If we find a magical teacher, author, or podcaster we admire, it’s fairly easy to get swept up in every idea or theory they espouse. It’s not inevitable, but it is possible, and it can sometimes take a lot of effort to not get carried out to sea. One thing which can help? A completely random food analogy which definitely doesn’t have any subtext at all.
Recognize that magical instruction isn’t always best characterized as a “soup,” but rather as a “buffet.”
Certain established traditions and organized spiritual systems aside, it’s entirely fine to pick and choose those concepts and techniques which seem sound to you and leave the rest on the table.
To be clear, I’m not talking about rifling through the pockets of other cultures looking for the “good bits” like so much spare change. I’m talking about learning how to read the works of Victorian occultists without becoming a giant racist. Or cribbing a lunar ritual from a certain, popular witchcraft author without becoming an unapologetic TERF.
With that aforementioned “appropriation” caveat, it’s perfectly OK (and sometimes even necessary) to take a “smash and grab” approach when dealing with magicians and their creative output. And this is true whether or not that creative output is best described as magical instruction, or socio-political commentary.
Just because someone is very good at magic, doesn’t mean they’re good at economics, or epidemiology, or auto repair.
In fact, being good at magic doesn’t even mean you’re a good person.
There’s a dangerous, naïve sort of belief among the more “new agey” of the occult world, which says in order to be an effective magician you also have to be “spiritually developed” or “enlightened” in some other way.

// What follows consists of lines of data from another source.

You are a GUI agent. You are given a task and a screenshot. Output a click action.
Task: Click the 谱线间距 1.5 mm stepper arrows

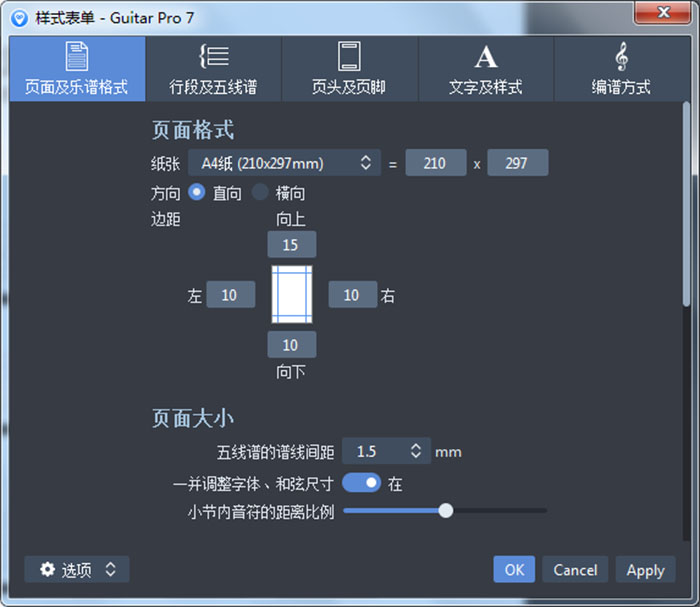pyautogui.click(x=415, y=451)
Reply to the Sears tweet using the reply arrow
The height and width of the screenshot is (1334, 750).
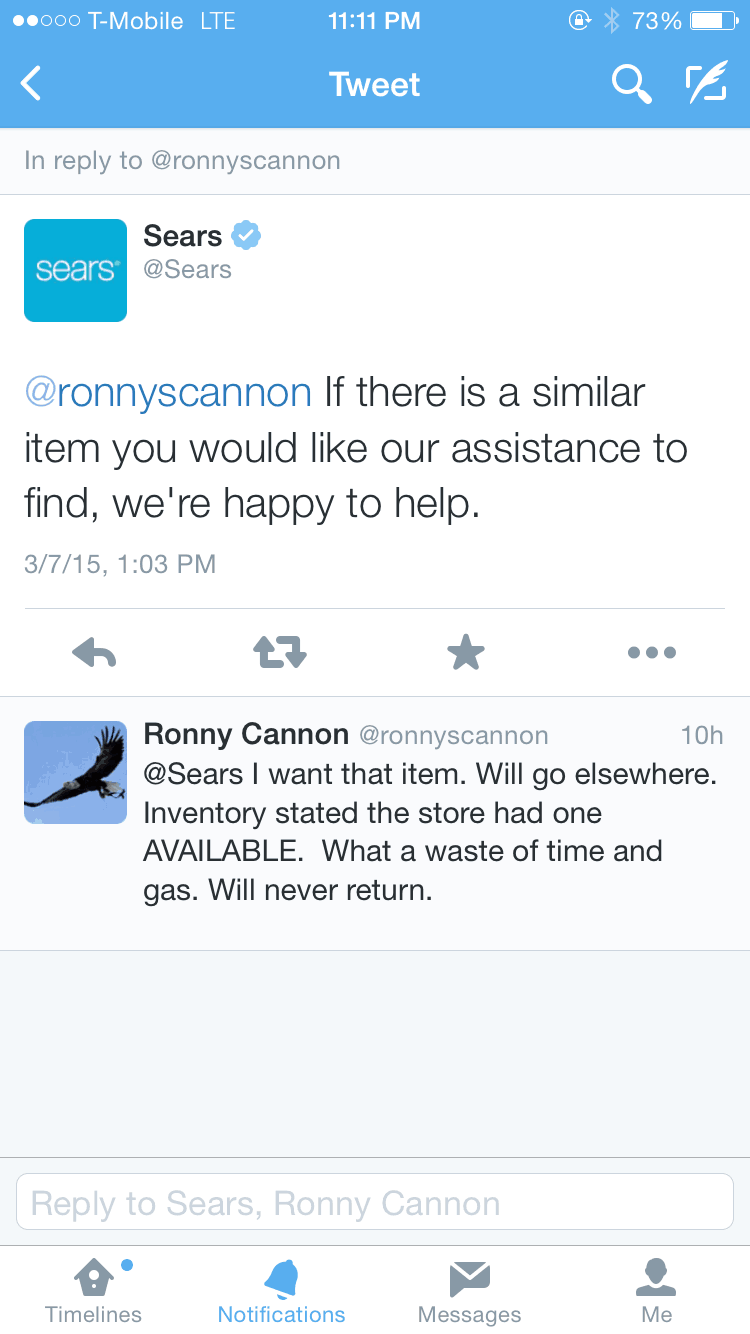pos(95,653)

In their view, a person can’t be a “real” practitioner if they’re a racist, or a homophobe, or even if they simply aren’t relentlessly positive every minute of every day.
This just isn’t the case.
I’ve known plenty of skilled magicians who have some seriously unenlightened ideas about their fellow human beings. (And I’ve also known some pretty powerful magicians who struggle with mental illness or addiction. The whole “spiritually evolved” nonsense is just terrible from every direction, but that’s a whole other rant that I’m not getting into today.)

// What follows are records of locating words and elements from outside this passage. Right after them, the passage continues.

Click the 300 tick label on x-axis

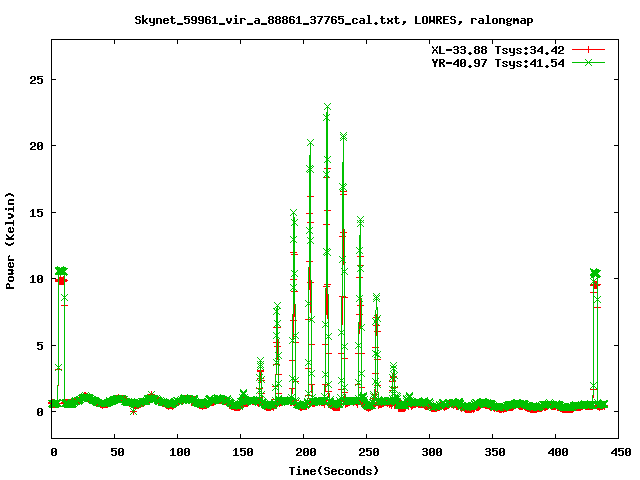[430, 452]
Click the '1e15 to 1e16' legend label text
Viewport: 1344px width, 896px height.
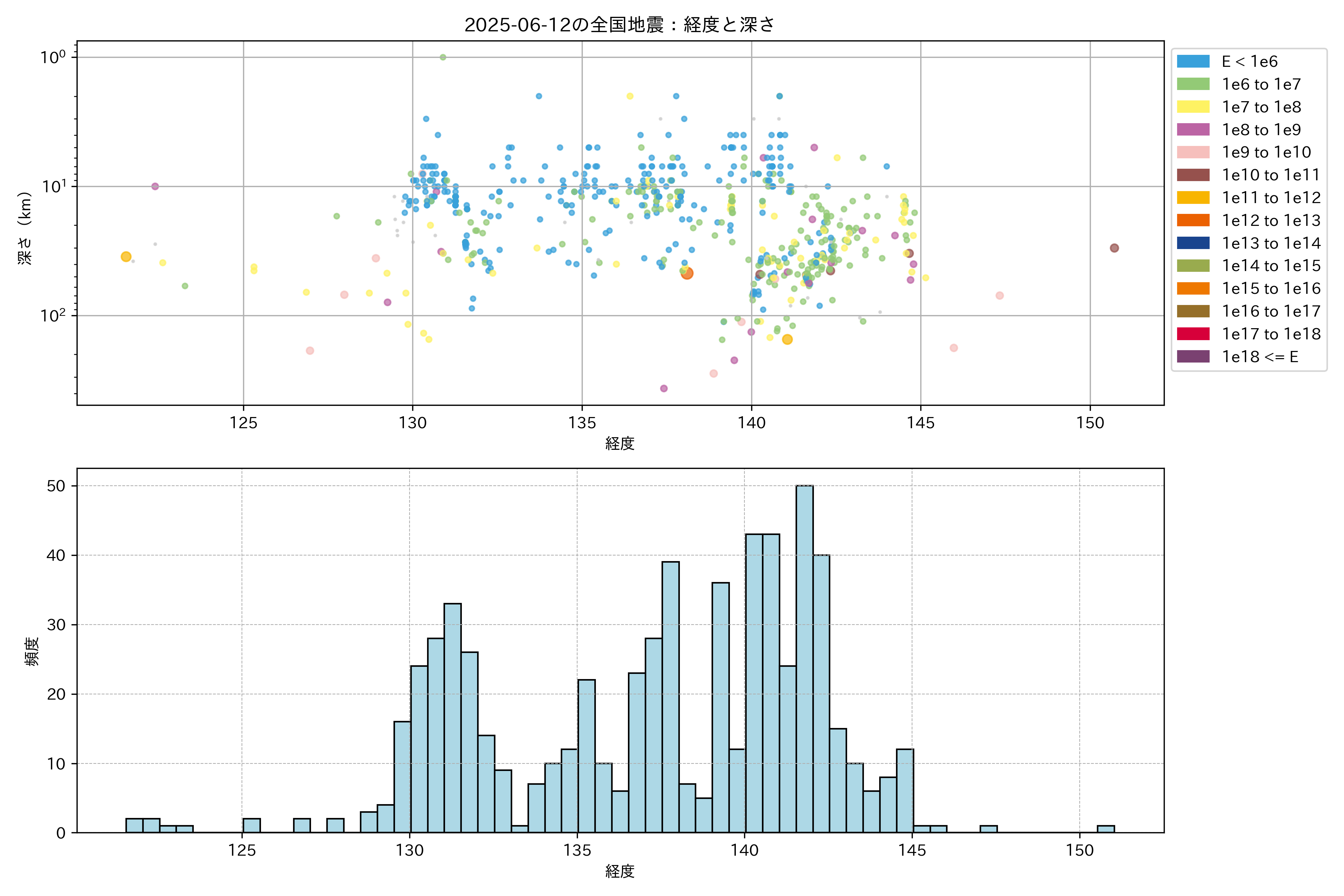pyautogui.click(x=1271, y=289)
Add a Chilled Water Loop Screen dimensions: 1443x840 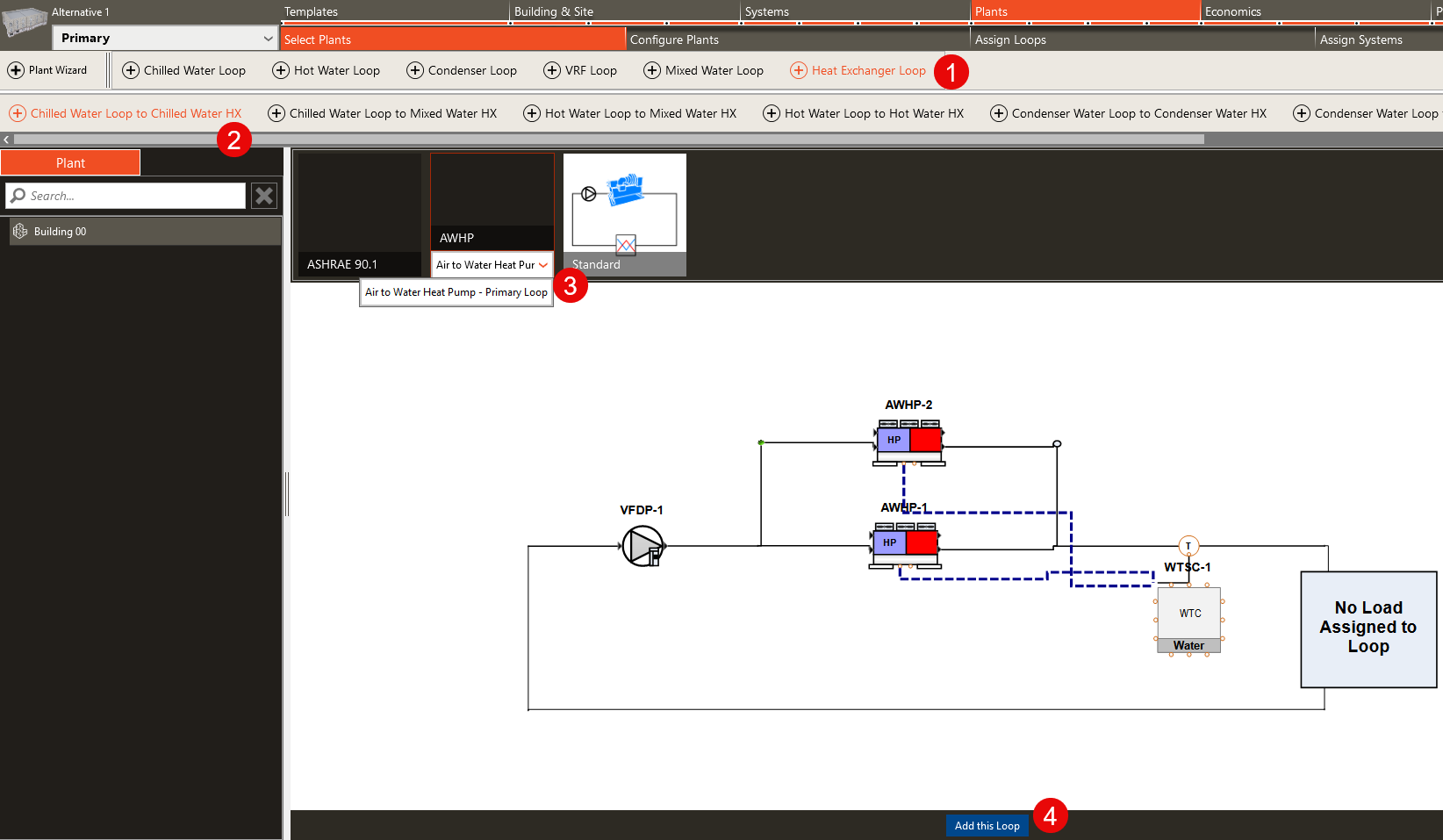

Knowing how to do magic doesn’t “fix” you. It doesn’t make you a “better” person. All magic really does, at least in the broad strokes, is make you more effective at changing the world to match your design, whatever that design might be.
And yes, it is possible to learn good magical practice from utterly shitty people.

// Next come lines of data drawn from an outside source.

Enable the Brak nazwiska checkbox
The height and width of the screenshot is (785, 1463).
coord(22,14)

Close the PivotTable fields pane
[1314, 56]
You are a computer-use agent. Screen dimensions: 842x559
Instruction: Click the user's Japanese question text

Which brings me to the final point I wanted to make in this endless brain-dump of a post: How and when is it okay to learn from someone you believe is a bad person, especially when money changes hands?
The only answer I have for you is the answer I use myself.
Any time I buy a book, or I drop some cash on a paywalled course, I spend a long time thinking it through. And while I’m thinking it through, I keep two things in mind.
First, I remember something I wrote above: I’m buying a ticket to a buffet. My options aren’t to take it all or leave it all. I can eat what I want, and leave the rest in the trough.
And second, I recognize that when I hand over my money to someone in this context, it’s not a donation to their cause for which I get nothing in return. Instead, I’m taking part in an exchange. They get my money, and I get the knowledge or information I’m looking for.
Whether or not this exchange has a net positive effect on the universe comes down to whether or not the information I receive is something which I can put to work for the benefit of myself and others.
Let me write that last sentence again, in a slightly different way.
If the knowledge I get from someone allows me to do good in the world, and if that good outweighs the harm they can cause with the money I give them, then the world is a better place because of our transaction.
If I don’t or can’t make good use of the knowledge I receive—or if I only use that knowledge for my own benefit—that’s a problem, and it’s my responsibility to solve it.
But then again, that’s how I think of magic in general.